Needless to say, if you want to work in 'trading' now, you don't need to be at a bank. Some of the more appealing contemporary trading jobs are instead found at electronic trading houses like Citadel Securities, Jane Street or XTX markets. And while banks are holding back on hiring, electronic market makers are still recruiting heavily.
One of the market makers that's recruited throughout the pandemic is Mako, an exchange traded derivatives market maker based in London. Mako's already added 15 experienced staff this year and plans to add another 20-25 as the year progresses, plus around 11 graduates, says head of talent acquisition Mike Smith. "We had a recruitment plan going into the year and we haven’t let the disruption caused by Covid-19 get in the way of that," says Smith. "- We feel it is important to be proactive, especially in uncertain market conditions."
As is the case with all electronic market makers, many of Mako's jobs are for quants and technologists. LinkedIn shows that this year's recruits include Will Barnes, a quant trader from Susquehanna, and Shivesh Mandalia, a financial engineer who joined from the 'Wisconsin IceCube Particle Astrophysics Center.' However, traders have arrived too: in January Mako rehired David Callam, a former professional rugby player from HSBC, as a trading MD in London.

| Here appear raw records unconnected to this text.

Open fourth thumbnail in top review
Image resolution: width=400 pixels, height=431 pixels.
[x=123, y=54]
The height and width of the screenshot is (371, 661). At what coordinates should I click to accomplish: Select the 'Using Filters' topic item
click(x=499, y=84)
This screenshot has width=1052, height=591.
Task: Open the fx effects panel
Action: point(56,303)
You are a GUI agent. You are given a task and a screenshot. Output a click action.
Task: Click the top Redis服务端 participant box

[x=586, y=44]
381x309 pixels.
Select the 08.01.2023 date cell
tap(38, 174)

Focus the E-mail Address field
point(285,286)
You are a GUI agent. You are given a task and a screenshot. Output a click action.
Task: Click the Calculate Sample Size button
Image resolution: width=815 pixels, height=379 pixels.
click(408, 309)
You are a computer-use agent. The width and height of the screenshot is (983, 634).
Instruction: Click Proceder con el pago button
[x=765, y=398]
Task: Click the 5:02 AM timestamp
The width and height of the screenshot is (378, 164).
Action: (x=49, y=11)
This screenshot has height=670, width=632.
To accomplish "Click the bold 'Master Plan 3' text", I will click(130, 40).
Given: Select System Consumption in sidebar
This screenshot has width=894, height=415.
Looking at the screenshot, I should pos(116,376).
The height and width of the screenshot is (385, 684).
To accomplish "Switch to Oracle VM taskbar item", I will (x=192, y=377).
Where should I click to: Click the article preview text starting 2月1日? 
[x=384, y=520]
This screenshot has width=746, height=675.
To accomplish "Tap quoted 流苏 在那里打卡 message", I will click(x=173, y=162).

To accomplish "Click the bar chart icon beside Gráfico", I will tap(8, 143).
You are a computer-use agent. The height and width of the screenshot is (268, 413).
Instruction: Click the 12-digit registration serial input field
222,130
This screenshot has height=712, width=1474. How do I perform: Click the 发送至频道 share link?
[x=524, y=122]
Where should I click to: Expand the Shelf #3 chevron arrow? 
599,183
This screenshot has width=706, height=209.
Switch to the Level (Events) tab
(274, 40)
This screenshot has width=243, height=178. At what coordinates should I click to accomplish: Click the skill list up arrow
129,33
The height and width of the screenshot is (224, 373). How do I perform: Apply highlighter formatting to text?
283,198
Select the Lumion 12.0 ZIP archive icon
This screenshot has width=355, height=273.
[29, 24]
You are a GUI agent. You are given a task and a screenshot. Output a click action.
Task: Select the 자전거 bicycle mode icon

[eFinancialCareers has a range of quant trading roles advertised here.]
"Given the nature of the business we have a number of technology and trading hires this year but we have also had roles in operations and back office," says Smith. Last time Mako Europe reported its results (for the year ending December 2018), it had 97 employees of whom 57 were in front office and support services and 40 were in 'administration and management.' In 2018, the results show that the highest paid director at Mako earned $1m; the average employee earned $105k. Smith says Mako's added around 50 people in total since then.
It's not entirely about the money though. Smith says Mako has yoga instructors and personal trainers offering its employees Zoom classes while they work from home. As of this year, the company also offers unlimited paid holiday days to those who want them. "When lockdown started we didn’t think it would be taken up that much, but as lockdown has extended and it looks like we will be working from home for the rest of the year it has allowed colleagues to take the time they need for themselves," says Smith.